И когда я -- в прошлом уже! -- 1928 году летом -- впервые увидела Гончарову с вовсе не закинутой головой, я поняла, насколько она выросла. Все закинутые головы -- для начала. Закидывает сила молодости (задор!), вызревшая сила скорее голову -- клонит.
Но одно осталось -- с забросом.
Внешнее явление Гончаровой. Первое: мужественность. -- Настоятельницы монастыря. -- Молодой настоятельницы. Прямота черт и взгляда, серьезность -- о, не суровость! -- всего облика. Человек, которому все всерьез. Почти без улыбки, но когда улыбка -- прелестная.
Платье, глаза, волосы -- в цвет. "Самый покойный из всех..." Не серый.
Легкость походки, неслышность ее. При этой весомости головы -- почти скольжение.

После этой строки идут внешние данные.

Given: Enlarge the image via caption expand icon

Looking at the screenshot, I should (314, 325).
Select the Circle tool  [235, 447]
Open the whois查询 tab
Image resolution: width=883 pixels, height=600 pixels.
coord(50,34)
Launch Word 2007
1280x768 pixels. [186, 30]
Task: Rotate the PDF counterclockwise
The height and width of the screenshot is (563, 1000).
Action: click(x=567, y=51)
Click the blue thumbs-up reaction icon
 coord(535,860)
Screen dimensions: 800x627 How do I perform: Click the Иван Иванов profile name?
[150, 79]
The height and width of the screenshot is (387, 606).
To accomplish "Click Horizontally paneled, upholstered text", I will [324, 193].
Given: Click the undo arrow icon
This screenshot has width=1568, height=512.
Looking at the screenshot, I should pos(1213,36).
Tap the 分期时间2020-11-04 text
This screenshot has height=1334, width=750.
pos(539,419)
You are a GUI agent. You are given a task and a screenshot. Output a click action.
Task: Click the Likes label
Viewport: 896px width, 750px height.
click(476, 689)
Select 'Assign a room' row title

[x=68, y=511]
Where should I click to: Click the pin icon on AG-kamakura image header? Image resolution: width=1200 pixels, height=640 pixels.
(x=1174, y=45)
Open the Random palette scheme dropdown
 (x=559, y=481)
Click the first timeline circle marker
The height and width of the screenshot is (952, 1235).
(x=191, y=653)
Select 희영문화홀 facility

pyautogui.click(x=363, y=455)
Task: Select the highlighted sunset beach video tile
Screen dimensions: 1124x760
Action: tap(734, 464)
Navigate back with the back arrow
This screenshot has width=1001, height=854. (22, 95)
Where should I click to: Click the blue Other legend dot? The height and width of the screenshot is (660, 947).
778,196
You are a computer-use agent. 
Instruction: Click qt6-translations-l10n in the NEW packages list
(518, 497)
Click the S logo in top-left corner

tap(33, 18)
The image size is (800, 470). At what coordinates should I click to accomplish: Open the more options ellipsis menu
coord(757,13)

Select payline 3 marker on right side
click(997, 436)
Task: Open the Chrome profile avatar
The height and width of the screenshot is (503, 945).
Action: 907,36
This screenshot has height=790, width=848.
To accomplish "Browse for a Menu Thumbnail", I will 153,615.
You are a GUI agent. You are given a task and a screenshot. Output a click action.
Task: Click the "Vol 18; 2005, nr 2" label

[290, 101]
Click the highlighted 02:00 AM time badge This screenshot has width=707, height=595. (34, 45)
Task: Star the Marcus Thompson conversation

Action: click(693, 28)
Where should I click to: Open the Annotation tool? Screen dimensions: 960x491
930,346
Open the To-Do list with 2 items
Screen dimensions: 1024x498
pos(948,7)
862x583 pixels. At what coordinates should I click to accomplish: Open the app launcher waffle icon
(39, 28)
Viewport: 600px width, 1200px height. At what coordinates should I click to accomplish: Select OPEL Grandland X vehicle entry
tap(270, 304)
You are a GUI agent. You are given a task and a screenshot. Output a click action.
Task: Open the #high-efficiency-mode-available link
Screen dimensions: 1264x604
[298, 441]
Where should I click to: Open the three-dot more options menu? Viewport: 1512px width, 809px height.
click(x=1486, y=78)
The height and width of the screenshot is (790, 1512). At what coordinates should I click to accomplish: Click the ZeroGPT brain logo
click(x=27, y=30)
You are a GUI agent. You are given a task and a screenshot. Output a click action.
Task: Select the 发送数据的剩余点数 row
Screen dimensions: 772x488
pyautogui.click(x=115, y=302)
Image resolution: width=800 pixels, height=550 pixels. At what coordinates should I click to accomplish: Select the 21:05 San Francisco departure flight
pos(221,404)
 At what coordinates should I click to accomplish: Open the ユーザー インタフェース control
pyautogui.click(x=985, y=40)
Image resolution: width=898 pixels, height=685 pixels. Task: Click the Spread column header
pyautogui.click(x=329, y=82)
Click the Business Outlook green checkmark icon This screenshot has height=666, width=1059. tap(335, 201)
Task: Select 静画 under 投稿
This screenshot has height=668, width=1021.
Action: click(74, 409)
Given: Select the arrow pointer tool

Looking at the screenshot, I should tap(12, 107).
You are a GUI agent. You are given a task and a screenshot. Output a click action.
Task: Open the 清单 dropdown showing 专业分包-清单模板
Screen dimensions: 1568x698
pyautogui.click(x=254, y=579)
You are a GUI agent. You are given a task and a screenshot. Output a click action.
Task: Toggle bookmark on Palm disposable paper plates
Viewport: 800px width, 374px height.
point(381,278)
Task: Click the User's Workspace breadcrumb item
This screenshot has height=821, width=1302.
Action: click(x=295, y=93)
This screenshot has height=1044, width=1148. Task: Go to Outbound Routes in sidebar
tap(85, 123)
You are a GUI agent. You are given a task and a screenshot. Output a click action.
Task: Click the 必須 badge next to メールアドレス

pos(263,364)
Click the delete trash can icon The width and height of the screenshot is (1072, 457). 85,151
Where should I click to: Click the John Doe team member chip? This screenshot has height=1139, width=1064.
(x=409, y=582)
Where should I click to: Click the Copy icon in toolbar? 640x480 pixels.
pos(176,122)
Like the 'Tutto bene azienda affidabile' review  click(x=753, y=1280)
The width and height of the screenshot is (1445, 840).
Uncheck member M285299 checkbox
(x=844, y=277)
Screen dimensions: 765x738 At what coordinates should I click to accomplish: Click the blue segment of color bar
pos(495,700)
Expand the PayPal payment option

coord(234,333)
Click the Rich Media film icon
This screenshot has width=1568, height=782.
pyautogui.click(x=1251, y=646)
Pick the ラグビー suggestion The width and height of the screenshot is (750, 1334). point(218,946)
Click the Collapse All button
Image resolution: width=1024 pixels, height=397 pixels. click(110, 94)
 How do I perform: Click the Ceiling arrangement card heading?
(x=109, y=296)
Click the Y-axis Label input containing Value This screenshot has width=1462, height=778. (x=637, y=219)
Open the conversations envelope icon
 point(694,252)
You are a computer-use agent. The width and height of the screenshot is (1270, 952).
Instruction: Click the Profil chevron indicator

То же с голосом. Тишина не монашенки, всегда отдающая громами. Тишина над громами. За-громная.
Жест короткий, насущный, человека, который занят делом.
-- Моя первая встреча с Вами через Чурилина, "Весна после смерти".
-- Нет, была и раньше. Вы не помните?
Гляжу назад, в собственный затылок, в поднебесье.
-- Вы ведь в IV гимназии учились?
-- И в четвертой.
-- Ну, вот. Вы, очевидно, были в приготовительном, а я кончала. И вот как-то после уроков наша классная дама, Вера Петровна такая, с попугаячьим носом, -- "За Цветаевой нынче не пришли. Проводите ее домой. Вы ведь соседки?" Я взяла Вас за руку, и мы пошли.
-- И мы пошли.
Дорого бы я дала теперь, чтобы сейчас идти за теми двумя следом.
Четвертая гимназия. Красные иксы балюстрады вокруг пруда-"прудов" -- Патриарших. Первый гимназический год, как всё последующее, меняла школы, как классы и города, как школы -- без друзей, с любовью к какой-нибудь одной, недосягаемой, ибо старшей, -- с неизменным сочувствием все тех же трех учителей -- русского, немецкого, французского, -- с неизменным презрением прочих. Патриаршие пруды, красные фланелевые штаны, восемь лет, иду за руку с Натальей Гончаровой.
(Может, и не было. Кажется, не могло быть. И не меня вели, а другую, Цветкову, напр<<имер>>. Или мою старшую сестру -- тоже Цветаева и тоже Трехпрудный. Но та не помнит, а я помню. Но ту не помнит, меня помнит. Значит -- я. Значит -- мое.)